Pain Reduction in the Recanalization of Chronic Iliofemoral Venous Occlusion with a New Scoring Balloon: A Retrospective Series in 10 Consecutive PatientsSchmerzreduktion bei der Rekanalisation chronischer Venenverschlüsse mit einem neuen Scoring-Ballon: eine Retrospektive Auswertung von 10 Patienten
29 December 2016
10 May 2017
11 July 2017 (eFirst)
Purpose To study the capabilities of a novel scoring balloon concept in the recanalization of chronic iliofemoral venous occlusions and the impact on the periprocedural pain management concept.
Materials and Methods A novel scoring balloon designed for problematic arterio-venous access stenosis was utilized for the recanalization of chronic iliofemoral occlusions. Severe pain during dilatation of occluded iliofemoral veins is difficult to control and often necessitates general anesthesia. The goal of this study was to avoid general anesthesia by taking advantage of the capabilities of a scoring balloon. Iliofemoral recanalization was performed in 10 consecutive patients under local anesthesia utilizing the scoring balloon. The inflation pressure and subjective sensation of pain during dilatation were recorded on a scale of 0 – 10.
Results In all 10 patients, the whole intervention could be performed under local anesthesia without any additional pain medication. Due to the unique balloon design, an inflation pressure of 5 bar or less was sufficient to reopen the occluded veins. No severe pain was reported by the patients (mean pain score: 3.1 +/- 1.1).
Conclusion In the reported patients, scoring balloon angioplasty allowed recanalization of chronic iliofemoral vein occlusion without the need for general anesthesia or any specific pain management.
Recanalization of chronic occluded iliofemoral veins with the use of a scoring balloon is technically feasible.
Pain during dilation with the scoring balloon was tolerated well without further pain medication.

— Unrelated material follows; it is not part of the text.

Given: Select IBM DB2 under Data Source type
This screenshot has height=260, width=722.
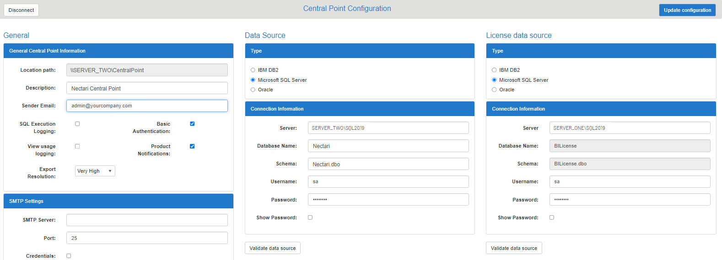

With the use of the scoring balloon, the required inflation pressure for recanalization of chronic occluded iliofemoral veins was 5 bar or less.
Ziel Ziel dieser Serie war die Verwendung eines neuartigen Scoring Ballons bei der Rekanalisation chronischer iliofemoraler Venenverschlüsse zu testen mit besonderem Blick auf die Schmerzkontrolle.

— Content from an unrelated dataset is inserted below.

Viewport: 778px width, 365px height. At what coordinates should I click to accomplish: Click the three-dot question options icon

Material und Methoden Ein neuartiger Scoring Ballon, der für den Einsatz bei problematischen Hämodialyseshunt-Stenose entwickelt wurde, wurde zur Rekanalisation von chronischen iliofemoralen Venenverschlüssen verwendet. Die ausgeprägte Schmerzhaftigkeit der Dilatation chronischer Venenverschlüsse stellt ein schwer zu kontrollierendes Problem dar, das häufig eine Vollnarkose nötig macht. Die Idee dieser Fallserie war, durch die Verwendung des Scoring Ballons auf eine Vollnarkose oder hochdosierte Analgesie verzichten zu können. Bei 10 aufeinanderfolgenden Patienten wurden chronische iliofemorale Venenverschlüsse mit dem Scoring Ballon in Lokalanästhesie rekanalisiert. Der Inflationsdruck und das subjektive Schmerzempfinden (Skala von 0 – 10) wurden dabei erfasst.

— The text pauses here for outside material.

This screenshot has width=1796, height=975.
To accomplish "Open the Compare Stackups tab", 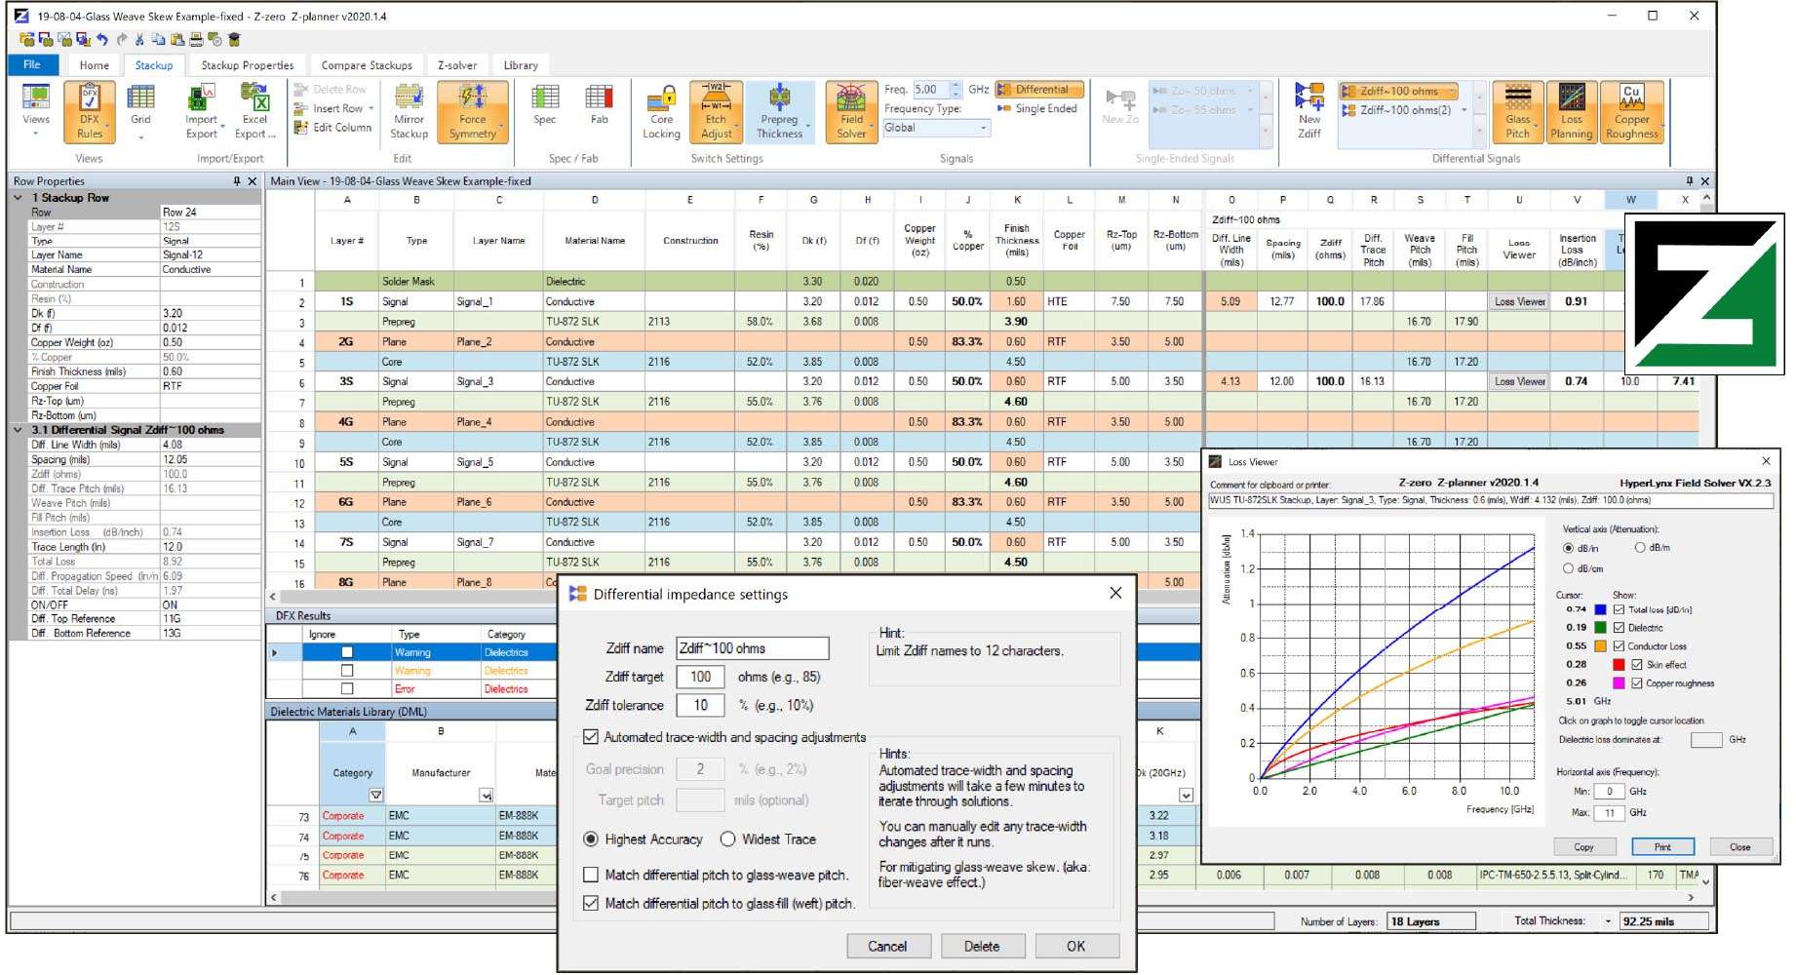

Ergebnisse Bei allen 10 Patienten konnte die Intervention in Lokalanästhesie ohne zusätzliche Schmerzmedikation oder Narkose durchgeführt werden. Aufgrund des Ballondesigns war ein maximaler Inflationsdruck von 5 bar bei allen Patienten ausreichend. Die Intervention wurde gut toleriert (mittlerer Schmerzwert 3,1 +/– 1,1).
Schlussfolgerung Bei 10 aufeinanderfolgenden Patienten konnten chronische iliofemorale Venenverschlüsse mithilfe des untersuchten neuen Scoring Ballons technisch erfolgreich rekanalisiert werden ohne das eine Vollnarkose oder spezifische Schmerzmedikation nötig gewesen wäre.
Die Verwendung eines Scoring-Ballons zur Rekanalisation von chronischen iliofemoralen Venenverschlüssen ist technisch möglich.
Die Schmerzen während der Dilatation mit dem Scoring-Ballon sind ohne weitere Schmerzmedikation gut durch die Patienten toleriert worden.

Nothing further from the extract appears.